IHS Global Insight Perspective
Porsche SE has posted a profit after tax of EUR327 million (USD425.7 million) during the first quarter of the year at group level.
The strong first-quarter profits figure was the result of a good development of Porsche SE's investments in the Volkswagen Group and Porsche Zwischenholding GmbH group, although the company's results were also significantly affected by the adjustment of the valuation of the put and call options for Porsche SE's shares in Zwischenholding.
The Porsche holding company's results are basically a bellwether for the performance of VW and the Porsche car making company, fluctuations in option values notwithstanding, and these solid first-quarter results show the strong recent performance of both companies.

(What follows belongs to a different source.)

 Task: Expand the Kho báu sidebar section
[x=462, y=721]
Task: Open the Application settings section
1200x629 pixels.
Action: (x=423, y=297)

The Porsche SE holding company has posted a strong profit after tax following the first quarter of 2012 of EUR327 million (USD425.7 million), according to a company press release. The strong performance posted by the holding structure was mainly as a result of the company's holdings in the Volkswagen group and Porsche Zwischenholding GmbH group, the entity that controls Porsche's car-making business. The release stated that the profits from investments amounted to EUR1.169 billion for the January to March period. This was countered, however, by the non-cash special effect that occurred as a result of the adjustment in valuation of the put and call options for the shares the company still holds in Porsche Zwischenholding GmbH, with the value of these options being downgraded by EUR810 million. The interaction of the dividend from shareholdings and the downgrading of the put/call options in Porsche Zwischenholding GmbH affected the overall profit-after-tax figure.

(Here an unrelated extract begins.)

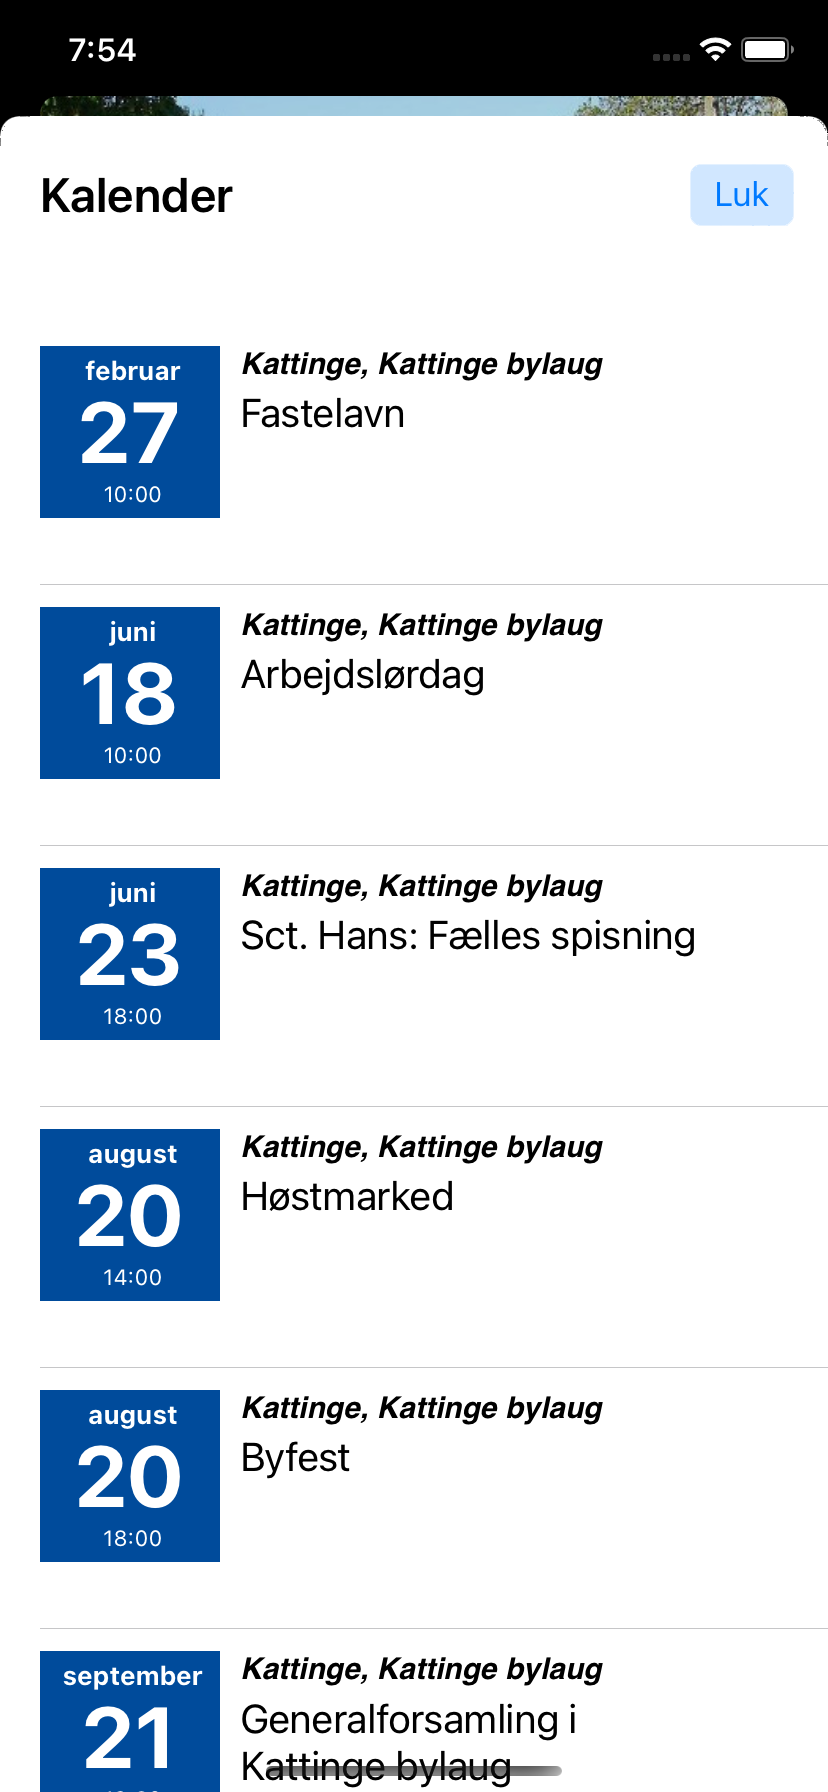Screen dimensions: 828x1792
Task: Open the Byfest event
Action: tap(295, 1458)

Since the end of last year Porsche SE's net liquidity increased nominally by EUR14 million to EUR1,508 million. At the end of the first quarter, Porsche SE received a net dividend from the VW Group of EUR331 million. As was reported initially last week, Porsche Zwischenholding GmbH group increased its unit sales by 29.0% to 30,231 vehicles and its sales revenue by 32.4% to EUR3.025 billion (see Germany: 4 May 2012: Porsche's Sales Rise 29% in Q1). The operating result increased by 18.4% to EUR528 million. Also, as previously reported, the VW Group's overall global sales increased by 11.3% year-on-year (y/y) to 2,259,542 units in the first quarter. Sales revenue rose by an accelerated 26.3% y/y to EUR47.326 billion, while the company's operating profit rose 10.2% y/y to EUR3.209 billion (see Germany: 27 April 2012: VW Group's Net Profits Up 86% in Q1 on All Brands Apart from SEAT).
Outlook and Implications
The results of the Porsche holding company are obviously mainly governed by the fortunes of the Porsche carmaking unit, Porsche AG, which in turn is controlled by Porsche Zwischenholding GmbH. Porsche SE has a 50.7% shareholding in Volkswagen AG and a 50.1% holding in Zwischenholding GmbH. In the results release, Porsche SE again restated that it continues to look for a solution that will see the companies create an integrated car-making group allowing VW to take ultimate control of Porsche SE's assets, instead of the notional control it currently has over the company. As things stand the VW Group has held off taking full control of Porsche SE as a result of the potential liabilities that may result from outstanding legal cases regarding what the plaintiffs see as market manipulation by Porsche's previous management regime during the failed takeover of VW. As we have seen, the holding company continues to perform very positively as a result of its holding in VW Group and Porsche Zwischenholding GmbH, as a result of the extremely strong ongoing sales development for both companies, with particular reference to the ongoing positive demand in the United States and China. As long as VW and Porsche's carmaking operations continue to perform well and generate growth, Porsche SE can expect to continue to post positive financial results. An integrated car company incorporating Porsche with VW would lead to a simplified legal entity and cut down on management workload, as well as ultimately allowing VW to book Porsche SE's sales and profits as its own. For VW this remains a desirable goal that it continues to work towards.